Leftist alliance member defends neo-Nazi prison gang

Leftist alliance member defends neo-Nazi prison gang

In a recently emerged video, the vice president of one of the Hungarian leftist alliance’s parties, who is also prominent on the joint list led by the Left’s prime ministerial hopeful Peter Marki-Zay, defends the criminal organisation Aryan Army, comprising neo-Nazi prison inmates.

POLITICS MARCH 20. 2022 15:17

The anti-Semitic scandal of Jobbik, a party of the Hungarian leftist coalition, continues to make waves. Conservative US weekly The Jewish Voice claims that Gyorgy Szilagyi, a prominent member of the joint list of the leftist prime ministerial candidate Peter Marki-Zay, is proven to have neo-Nazi views. The paper’s on-line edition reports that Mr Szilagyi has given a long speech defending the notorious US neo-Nazi gang Aryan Army, a gang of inmates suspected of committing a slew of murders and other crimes.

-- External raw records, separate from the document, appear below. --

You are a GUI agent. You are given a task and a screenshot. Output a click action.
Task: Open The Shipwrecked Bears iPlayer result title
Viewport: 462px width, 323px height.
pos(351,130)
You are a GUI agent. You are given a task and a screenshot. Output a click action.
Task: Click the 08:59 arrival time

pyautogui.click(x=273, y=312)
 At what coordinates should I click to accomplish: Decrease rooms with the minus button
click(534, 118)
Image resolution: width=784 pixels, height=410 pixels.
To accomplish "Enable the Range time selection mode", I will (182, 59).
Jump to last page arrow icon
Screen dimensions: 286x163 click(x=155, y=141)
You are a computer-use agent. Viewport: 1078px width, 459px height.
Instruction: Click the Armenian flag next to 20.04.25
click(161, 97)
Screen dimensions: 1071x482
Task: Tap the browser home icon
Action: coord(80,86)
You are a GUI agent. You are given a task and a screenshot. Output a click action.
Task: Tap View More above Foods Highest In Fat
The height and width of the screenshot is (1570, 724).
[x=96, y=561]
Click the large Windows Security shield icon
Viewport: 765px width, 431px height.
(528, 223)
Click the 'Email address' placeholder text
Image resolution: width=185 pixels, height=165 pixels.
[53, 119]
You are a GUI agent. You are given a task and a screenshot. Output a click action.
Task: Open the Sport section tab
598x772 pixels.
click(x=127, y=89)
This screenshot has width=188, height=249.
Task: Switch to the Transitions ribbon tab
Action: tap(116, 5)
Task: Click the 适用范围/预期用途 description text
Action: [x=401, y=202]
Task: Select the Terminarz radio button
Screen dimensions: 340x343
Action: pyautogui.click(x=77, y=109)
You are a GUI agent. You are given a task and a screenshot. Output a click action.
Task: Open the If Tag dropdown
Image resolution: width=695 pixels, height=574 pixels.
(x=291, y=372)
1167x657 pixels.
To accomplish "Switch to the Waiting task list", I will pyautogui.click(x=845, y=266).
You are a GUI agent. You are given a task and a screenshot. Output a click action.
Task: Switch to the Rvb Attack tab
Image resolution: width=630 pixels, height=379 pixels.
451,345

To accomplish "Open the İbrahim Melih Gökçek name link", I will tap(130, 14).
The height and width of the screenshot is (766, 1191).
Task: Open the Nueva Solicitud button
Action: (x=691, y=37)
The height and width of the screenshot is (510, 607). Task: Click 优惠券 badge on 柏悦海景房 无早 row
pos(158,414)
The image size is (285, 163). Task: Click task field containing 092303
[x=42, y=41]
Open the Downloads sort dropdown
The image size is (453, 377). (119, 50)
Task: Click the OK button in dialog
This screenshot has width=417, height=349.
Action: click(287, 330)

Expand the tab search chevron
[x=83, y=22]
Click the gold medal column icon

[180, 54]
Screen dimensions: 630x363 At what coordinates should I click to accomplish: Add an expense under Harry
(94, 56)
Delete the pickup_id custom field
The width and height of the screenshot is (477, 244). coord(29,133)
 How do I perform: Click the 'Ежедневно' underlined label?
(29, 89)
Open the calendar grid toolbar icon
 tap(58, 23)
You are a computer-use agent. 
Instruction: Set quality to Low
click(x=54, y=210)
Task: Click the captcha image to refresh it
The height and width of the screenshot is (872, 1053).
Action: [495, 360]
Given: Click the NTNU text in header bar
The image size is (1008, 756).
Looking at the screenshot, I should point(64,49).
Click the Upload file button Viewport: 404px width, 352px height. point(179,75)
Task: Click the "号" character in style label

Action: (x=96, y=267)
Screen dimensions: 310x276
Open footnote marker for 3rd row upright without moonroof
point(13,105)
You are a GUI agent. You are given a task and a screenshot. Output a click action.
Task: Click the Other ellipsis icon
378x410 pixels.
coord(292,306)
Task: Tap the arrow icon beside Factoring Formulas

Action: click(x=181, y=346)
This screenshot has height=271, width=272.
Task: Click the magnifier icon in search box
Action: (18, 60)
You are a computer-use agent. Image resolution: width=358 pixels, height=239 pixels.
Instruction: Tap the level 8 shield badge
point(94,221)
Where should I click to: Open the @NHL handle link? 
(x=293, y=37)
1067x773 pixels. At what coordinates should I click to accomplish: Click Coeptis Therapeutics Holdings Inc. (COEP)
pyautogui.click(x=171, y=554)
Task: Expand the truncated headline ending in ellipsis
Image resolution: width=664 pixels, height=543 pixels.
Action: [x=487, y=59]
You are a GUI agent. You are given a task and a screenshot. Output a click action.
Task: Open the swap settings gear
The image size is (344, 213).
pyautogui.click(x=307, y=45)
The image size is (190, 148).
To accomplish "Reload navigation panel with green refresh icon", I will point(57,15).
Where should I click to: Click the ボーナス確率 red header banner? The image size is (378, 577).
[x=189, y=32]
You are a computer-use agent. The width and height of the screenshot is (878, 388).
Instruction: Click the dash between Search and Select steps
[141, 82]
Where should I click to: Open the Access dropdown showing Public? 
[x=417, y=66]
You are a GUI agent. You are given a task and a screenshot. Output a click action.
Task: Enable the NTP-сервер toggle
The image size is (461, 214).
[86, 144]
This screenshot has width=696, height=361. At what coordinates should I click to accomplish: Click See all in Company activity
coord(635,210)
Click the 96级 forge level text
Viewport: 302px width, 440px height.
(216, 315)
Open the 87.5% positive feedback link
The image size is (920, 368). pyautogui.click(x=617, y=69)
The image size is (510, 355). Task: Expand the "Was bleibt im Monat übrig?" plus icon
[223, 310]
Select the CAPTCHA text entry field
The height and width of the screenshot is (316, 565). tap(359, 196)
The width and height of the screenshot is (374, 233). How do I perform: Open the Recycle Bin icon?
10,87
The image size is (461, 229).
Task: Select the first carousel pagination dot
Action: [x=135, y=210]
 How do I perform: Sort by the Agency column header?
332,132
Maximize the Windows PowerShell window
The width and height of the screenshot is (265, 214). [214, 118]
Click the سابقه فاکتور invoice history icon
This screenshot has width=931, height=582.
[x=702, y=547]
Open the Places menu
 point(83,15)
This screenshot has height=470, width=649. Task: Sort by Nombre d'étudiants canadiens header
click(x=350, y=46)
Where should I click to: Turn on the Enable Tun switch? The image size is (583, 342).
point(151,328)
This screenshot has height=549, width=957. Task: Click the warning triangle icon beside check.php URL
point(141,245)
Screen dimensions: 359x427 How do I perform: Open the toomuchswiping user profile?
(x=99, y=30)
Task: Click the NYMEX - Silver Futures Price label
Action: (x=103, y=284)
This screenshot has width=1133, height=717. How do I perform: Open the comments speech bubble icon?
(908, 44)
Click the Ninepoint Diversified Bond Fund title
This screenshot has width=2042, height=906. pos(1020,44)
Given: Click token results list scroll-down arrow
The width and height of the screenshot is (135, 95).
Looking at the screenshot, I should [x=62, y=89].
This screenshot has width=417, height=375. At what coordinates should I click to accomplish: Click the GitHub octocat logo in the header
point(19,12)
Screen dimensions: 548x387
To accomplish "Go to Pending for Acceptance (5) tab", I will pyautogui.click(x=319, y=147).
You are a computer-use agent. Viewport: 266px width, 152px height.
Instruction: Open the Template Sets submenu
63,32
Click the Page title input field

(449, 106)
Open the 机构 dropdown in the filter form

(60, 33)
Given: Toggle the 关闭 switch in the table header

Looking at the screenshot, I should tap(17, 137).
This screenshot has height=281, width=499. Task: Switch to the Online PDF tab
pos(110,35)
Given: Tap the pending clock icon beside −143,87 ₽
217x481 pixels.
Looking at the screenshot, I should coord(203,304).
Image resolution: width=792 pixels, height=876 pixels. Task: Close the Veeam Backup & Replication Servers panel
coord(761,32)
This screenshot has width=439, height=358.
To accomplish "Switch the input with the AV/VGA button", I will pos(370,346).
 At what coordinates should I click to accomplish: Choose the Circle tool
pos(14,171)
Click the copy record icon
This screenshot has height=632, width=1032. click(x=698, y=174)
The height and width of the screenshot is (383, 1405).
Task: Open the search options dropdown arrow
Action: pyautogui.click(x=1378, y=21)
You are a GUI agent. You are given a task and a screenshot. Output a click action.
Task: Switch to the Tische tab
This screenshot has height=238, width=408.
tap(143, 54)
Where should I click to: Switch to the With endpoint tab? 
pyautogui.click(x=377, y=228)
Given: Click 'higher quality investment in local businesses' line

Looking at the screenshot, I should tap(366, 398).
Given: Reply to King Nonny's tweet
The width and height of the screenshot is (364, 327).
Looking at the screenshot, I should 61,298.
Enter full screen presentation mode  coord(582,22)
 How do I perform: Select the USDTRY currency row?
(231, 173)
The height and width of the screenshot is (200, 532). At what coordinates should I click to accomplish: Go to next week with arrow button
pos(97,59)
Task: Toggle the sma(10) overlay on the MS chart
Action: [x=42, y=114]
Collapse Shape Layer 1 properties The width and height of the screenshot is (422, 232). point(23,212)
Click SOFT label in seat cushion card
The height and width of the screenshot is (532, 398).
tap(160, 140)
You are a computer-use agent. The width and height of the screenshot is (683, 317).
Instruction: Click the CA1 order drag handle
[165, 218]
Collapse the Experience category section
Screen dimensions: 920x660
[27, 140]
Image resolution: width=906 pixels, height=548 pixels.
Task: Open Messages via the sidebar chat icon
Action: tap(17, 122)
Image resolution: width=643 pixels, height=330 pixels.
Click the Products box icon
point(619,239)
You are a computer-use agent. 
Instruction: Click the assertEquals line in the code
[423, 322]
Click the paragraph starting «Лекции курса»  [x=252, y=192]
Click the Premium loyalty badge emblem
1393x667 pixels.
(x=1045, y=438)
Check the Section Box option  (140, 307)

According to a video published on the portal of The Jewish Voice, Mr Szilagyi defended the group led by criminals with skinhead haircuts and swastika tattoos by saying that

“The Aryan Army, everyone should know, has never been a Nazi symbol, they are actually a grouping of whites in prison and it’s equally for blacks and is actually an advocacy group,” the US portal writes.

Szilagyi goes even further, arguing that the term white power – one of the organisation’s mottos – is also on the crests of 80 per cent of American basketball teams, just like „black power” is on those of black basketball teams’, which, according to the MEP, proves that the Aryan Army’s views are completely legitimate.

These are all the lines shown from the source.